::: Exercise data :::
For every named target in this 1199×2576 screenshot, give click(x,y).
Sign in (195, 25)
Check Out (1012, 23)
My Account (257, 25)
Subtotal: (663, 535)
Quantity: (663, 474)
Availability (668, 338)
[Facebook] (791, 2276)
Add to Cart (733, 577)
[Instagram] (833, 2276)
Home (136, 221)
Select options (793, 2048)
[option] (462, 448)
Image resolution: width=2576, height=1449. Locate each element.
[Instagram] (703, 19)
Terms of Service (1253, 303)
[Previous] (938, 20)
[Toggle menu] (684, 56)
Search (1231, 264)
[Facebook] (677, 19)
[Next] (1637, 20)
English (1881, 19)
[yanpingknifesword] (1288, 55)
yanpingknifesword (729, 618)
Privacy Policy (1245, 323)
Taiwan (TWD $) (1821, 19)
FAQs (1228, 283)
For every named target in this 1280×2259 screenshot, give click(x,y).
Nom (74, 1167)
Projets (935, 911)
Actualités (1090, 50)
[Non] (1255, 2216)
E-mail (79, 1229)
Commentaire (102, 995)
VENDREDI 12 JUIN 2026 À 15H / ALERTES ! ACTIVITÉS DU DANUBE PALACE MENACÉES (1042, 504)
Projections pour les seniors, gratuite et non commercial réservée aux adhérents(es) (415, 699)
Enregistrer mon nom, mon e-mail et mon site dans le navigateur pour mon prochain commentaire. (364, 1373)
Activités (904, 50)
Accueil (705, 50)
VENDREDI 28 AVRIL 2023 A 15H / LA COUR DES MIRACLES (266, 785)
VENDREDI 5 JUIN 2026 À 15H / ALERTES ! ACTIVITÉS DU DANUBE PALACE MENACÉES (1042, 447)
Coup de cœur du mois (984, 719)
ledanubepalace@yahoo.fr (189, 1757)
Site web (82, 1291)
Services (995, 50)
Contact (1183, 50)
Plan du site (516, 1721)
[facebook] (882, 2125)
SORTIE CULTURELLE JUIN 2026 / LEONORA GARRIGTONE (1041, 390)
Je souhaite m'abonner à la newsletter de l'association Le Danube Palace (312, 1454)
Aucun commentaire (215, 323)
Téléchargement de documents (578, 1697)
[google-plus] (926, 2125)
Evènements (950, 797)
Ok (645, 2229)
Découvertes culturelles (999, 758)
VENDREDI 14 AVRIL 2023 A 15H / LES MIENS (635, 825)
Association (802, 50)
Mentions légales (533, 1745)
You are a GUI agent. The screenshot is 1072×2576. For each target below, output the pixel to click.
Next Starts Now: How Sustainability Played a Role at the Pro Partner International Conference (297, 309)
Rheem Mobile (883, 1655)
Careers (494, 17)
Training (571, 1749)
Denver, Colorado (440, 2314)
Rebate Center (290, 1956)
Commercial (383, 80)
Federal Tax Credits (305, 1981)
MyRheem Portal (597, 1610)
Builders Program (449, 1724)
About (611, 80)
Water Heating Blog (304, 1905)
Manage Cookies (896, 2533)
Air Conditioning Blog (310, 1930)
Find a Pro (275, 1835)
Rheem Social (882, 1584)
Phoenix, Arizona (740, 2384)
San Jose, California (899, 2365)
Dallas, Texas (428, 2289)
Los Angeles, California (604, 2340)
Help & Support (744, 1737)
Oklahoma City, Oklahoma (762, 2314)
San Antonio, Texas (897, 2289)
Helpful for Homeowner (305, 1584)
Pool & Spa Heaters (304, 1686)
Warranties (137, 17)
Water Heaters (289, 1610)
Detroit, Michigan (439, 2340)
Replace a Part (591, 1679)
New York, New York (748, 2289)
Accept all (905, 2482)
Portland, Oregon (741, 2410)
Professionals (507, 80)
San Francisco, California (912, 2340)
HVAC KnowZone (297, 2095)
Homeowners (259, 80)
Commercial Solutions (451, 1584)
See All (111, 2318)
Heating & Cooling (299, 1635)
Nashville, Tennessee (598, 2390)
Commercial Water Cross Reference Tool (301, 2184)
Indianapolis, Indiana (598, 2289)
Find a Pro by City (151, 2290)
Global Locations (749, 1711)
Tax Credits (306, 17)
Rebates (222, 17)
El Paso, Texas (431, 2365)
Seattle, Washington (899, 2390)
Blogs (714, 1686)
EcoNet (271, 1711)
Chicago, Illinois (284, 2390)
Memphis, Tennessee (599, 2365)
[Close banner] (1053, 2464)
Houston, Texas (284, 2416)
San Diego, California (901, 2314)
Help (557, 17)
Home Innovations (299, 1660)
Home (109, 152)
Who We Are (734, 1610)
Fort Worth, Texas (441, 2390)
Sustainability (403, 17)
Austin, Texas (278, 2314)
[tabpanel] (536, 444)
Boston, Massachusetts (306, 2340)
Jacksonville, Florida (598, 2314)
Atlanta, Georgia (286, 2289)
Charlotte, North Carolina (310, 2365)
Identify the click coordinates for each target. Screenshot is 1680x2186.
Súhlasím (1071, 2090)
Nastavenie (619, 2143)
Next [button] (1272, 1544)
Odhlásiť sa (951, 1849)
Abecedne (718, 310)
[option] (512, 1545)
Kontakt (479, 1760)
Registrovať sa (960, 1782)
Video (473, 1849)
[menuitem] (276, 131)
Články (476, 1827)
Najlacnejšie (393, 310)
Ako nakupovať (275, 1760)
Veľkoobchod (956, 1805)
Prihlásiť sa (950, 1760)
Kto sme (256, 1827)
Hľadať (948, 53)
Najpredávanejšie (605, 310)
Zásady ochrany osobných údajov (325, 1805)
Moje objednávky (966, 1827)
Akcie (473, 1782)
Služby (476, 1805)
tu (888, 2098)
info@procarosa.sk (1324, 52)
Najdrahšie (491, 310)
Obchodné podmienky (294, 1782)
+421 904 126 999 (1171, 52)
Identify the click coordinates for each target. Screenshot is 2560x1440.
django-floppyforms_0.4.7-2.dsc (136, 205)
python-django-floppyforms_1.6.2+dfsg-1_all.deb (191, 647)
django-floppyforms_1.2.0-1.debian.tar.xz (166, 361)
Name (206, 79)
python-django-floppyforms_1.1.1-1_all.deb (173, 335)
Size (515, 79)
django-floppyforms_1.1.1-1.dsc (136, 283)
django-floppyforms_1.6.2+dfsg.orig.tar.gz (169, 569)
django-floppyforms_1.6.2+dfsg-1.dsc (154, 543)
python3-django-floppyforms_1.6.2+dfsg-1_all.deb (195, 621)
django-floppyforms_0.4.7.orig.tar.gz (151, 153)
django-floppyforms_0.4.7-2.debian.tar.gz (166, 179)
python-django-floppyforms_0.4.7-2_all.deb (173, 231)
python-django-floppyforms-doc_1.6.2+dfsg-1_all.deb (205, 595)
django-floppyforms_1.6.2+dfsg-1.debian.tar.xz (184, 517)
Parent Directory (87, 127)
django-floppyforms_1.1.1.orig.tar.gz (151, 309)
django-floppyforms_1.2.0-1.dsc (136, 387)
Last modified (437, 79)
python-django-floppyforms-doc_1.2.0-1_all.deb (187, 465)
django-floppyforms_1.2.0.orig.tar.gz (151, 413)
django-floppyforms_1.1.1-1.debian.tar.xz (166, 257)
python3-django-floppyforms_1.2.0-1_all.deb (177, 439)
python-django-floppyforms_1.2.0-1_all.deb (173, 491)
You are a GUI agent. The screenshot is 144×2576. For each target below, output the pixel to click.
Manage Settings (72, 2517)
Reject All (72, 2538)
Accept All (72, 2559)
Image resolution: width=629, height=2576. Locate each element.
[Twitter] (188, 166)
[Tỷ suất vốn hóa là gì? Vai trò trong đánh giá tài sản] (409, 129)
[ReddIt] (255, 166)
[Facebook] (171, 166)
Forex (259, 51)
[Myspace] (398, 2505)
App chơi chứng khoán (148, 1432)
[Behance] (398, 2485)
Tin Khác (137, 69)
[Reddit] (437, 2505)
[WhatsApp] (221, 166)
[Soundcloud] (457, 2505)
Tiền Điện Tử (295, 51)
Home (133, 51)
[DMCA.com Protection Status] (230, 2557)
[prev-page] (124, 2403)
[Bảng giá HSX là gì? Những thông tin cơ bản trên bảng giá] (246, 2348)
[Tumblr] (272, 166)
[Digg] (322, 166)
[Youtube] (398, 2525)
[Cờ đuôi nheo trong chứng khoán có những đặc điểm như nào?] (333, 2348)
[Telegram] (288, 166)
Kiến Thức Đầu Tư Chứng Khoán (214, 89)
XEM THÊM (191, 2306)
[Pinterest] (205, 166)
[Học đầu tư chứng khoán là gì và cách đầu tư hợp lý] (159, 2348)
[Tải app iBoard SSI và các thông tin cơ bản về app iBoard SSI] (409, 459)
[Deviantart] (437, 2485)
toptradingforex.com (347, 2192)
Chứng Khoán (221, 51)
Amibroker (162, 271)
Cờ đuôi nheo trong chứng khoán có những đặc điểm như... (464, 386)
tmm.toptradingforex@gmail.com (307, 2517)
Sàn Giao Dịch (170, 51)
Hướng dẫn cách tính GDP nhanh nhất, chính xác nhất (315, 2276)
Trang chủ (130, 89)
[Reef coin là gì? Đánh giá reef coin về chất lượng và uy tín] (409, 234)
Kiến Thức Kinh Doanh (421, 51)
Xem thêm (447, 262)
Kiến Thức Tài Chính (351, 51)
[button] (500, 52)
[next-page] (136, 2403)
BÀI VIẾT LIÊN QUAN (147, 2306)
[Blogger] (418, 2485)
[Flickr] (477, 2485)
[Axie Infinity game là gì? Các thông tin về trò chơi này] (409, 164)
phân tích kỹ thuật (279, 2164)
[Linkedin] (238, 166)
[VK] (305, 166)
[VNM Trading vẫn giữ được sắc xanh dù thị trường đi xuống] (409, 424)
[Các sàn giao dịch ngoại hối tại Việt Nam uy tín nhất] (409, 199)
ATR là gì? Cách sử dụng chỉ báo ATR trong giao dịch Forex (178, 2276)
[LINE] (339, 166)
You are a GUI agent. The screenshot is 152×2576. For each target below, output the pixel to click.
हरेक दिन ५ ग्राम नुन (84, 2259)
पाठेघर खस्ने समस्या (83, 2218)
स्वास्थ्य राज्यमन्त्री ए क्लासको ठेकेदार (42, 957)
:::
| Task statement |
Search the records for the string "each" and return every line in which it occurs.

| Exercise answer |
Image resolution: width=2576, height=1449. Locate each element.
You are a GUI agent. The screenshot is 1072×2576. For each target below, output the pixel to click.
Identify the click coordinates for each target. Screenshot is 1680x2186.
Identify the click coordinates for each target. Screenshot is 2560x1440.
You are a GUI agent. The screenshot is 144×2576. For each target below, output the pixel to click.
Image resolution: width=629, height=2576. Locate each element.
You are a GUI agent. The screenshot is 152×2576. For each target below, output the pixel to click.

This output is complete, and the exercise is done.